The central API for Nebula Labs. Makes UTD data easily available through endpoints for both internal and public usage.
MIT License
26 stars 33 forks source link

Build a Coursebook Data Scraper #18

Closed CharlieMahana closed 3 years ago

CharlieMahana commented 3 years ago

Design and implement a web scraper that can extract course and section data from coursebook for uploading to our database.

There are no restrictions or requirements on how this is to be completed so long as it accomplishes the task of extracting the requisite data form Coursebook. Python 3 has many libraries that may be of use such as urllib, requests, and beautiful soup so this is probably a good place to start.

CharlieMahana commented 3 years ago

I created a very primitive web scraper that technically works, although inconsistently.

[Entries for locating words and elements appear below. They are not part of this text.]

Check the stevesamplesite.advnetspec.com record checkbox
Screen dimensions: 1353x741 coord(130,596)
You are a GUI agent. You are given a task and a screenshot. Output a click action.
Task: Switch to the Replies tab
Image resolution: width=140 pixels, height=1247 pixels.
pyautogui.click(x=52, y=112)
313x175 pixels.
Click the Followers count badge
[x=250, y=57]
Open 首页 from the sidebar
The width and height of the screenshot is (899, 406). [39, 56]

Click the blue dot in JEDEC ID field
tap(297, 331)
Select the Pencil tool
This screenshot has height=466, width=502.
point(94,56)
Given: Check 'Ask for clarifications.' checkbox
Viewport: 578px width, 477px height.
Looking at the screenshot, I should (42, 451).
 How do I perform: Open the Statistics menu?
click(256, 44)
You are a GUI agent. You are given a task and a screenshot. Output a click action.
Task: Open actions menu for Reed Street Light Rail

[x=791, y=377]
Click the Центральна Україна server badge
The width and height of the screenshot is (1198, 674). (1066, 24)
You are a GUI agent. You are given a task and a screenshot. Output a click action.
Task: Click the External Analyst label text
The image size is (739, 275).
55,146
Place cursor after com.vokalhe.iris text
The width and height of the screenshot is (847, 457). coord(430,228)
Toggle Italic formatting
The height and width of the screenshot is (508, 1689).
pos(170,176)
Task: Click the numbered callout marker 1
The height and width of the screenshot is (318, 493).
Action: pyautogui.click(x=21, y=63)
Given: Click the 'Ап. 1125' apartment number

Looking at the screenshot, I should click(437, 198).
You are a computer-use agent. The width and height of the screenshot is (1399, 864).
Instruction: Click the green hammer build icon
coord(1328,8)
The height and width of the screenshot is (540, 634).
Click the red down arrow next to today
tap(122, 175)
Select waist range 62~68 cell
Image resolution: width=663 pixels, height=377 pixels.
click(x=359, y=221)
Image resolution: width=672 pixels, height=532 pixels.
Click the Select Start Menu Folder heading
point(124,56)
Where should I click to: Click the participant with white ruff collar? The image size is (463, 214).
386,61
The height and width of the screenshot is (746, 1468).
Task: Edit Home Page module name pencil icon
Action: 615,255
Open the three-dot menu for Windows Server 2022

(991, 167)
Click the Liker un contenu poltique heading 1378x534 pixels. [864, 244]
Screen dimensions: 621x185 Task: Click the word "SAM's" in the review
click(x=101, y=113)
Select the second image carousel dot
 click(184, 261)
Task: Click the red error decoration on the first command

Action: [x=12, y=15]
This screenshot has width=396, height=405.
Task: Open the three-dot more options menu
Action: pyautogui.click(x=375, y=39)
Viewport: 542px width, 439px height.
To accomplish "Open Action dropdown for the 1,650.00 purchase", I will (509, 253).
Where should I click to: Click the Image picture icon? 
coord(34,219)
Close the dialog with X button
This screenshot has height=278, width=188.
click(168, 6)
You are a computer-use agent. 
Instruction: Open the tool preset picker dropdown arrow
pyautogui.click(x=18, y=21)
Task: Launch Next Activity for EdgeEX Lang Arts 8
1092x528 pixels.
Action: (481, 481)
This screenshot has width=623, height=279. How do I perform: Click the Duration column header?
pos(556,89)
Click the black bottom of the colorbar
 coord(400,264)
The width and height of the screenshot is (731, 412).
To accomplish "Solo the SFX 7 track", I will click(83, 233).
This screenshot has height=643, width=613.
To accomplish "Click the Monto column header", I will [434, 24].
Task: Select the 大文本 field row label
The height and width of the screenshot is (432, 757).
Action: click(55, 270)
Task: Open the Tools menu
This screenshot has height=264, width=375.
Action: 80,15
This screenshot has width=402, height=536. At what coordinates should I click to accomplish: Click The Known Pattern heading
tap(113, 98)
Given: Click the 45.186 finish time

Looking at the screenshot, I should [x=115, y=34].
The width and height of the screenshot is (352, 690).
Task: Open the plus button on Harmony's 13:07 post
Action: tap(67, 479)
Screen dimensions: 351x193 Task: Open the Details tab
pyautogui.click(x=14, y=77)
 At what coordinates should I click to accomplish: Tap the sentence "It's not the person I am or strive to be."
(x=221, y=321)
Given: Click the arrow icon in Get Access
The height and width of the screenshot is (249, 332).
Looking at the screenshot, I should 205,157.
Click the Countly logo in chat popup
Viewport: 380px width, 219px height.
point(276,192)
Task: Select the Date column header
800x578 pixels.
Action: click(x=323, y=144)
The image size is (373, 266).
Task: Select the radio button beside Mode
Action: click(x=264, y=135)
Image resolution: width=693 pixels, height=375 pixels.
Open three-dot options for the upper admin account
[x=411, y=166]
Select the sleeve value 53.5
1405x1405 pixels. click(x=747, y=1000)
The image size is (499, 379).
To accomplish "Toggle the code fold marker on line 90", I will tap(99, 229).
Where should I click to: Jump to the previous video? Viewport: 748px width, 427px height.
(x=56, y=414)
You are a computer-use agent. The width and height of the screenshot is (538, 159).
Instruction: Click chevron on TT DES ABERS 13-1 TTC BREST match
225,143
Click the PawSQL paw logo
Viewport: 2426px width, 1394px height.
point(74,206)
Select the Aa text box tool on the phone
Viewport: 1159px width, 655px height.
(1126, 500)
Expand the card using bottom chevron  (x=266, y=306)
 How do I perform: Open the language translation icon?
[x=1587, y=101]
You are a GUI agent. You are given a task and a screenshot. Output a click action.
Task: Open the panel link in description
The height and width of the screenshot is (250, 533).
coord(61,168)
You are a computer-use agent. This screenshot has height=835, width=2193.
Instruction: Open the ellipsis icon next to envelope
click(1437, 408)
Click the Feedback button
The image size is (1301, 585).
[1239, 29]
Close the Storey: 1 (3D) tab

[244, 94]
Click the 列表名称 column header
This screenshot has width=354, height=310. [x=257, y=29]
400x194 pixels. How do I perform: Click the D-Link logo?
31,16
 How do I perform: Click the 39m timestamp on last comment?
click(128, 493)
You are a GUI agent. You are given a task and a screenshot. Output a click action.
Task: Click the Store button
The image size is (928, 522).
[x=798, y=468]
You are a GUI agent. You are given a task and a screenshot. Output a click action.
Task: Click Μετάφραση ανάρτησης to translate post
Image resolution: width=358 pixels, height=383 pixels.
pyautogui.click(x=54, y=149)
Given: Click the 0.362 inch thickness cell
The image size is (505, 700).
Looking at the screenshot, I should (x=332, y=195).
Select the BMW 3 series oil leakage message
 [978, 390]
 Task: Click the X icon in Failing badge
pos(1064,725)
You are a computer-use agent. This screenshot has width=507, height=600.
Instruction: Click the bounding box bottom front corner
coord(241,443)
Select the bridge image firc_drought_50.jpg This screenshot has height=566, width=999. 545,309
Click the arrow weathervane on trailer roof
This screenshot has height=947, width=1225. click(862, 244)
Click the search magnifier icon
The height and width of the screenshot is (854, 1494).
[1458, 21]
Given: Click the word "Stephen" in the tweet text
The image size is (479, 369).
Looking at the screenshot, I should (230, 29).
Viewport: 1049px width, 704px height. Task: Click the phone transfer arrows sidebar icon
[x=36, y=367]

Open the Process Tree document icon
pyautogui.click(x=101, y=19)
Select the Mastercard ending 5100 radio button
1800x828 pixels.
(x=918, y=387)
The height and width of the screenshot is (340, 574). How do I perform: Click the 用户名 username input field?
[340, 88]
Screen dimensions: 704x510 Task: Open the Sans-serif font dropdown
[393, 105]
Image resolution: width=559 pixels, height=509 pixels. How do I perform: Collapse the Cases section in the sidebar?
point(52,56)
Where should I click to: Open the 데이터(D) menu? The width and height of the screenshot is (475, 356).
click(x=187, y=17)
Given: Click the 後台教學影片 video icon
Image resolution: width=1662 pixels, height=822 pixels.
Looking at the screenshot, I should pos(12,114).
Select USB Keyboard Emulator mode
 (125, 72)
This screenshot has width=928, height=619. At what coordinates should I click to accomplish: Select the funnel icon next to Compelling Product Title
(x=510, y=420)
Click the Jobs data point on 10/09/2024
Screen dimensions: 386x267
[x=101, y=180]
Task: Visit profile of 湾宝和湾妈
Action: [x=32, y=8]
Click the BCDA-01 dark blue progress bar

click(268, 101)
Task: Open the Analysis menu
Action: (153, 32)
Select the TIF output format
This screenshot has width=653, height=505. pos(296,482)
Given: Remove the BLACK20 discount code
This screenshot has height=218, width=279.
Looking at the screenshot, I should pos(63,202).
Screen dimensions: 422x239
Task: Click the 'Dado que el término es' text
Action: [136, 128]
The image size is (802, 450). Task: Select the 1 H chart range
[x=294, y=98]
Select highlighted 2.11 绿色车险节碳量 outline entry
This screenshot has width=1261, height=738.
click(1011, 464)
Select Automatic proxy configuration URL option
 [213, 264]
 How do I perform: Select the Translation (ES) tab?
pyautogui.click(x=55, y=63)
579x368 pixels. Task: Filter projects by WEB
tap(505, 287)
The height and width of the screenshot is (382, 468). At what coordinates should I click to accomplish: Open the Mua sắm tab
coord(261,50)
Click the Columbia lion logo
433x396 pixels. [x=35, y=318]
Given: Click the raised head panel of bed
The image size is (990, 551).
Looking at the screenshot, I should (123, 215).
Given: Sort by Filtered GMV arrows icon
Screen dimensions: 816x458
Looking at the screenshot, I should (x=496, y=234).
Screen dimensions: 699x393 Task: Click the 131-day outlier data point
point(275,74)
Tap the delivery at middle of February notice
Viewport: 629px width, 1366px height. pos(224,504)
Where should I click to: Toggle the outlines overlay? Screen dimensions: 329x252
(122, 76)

This could be my fault, coursebook's fault, or a combination of the two. Regardless, the scraper needs to be reformatted to be both more efficient and more maintainable. Please improve and complete the web scraper while I focus on other sections of the project.

It can be found here c4c78f0043c27ed4eb1f2148a26df0947db5ebb9

CharlieMahana commented 3 years ago

Some details on how the scraper works:

Finally, the PTGSESSID is a cookie that is required to make requests. The scraper only works if you sign in with your UTD NetID and then copy the PTGSESSID

WillieCubed commented 3 years ago

@CharlieMahana can you go ahead and draft (tracking) PRs for the branches that mention this and the other issues?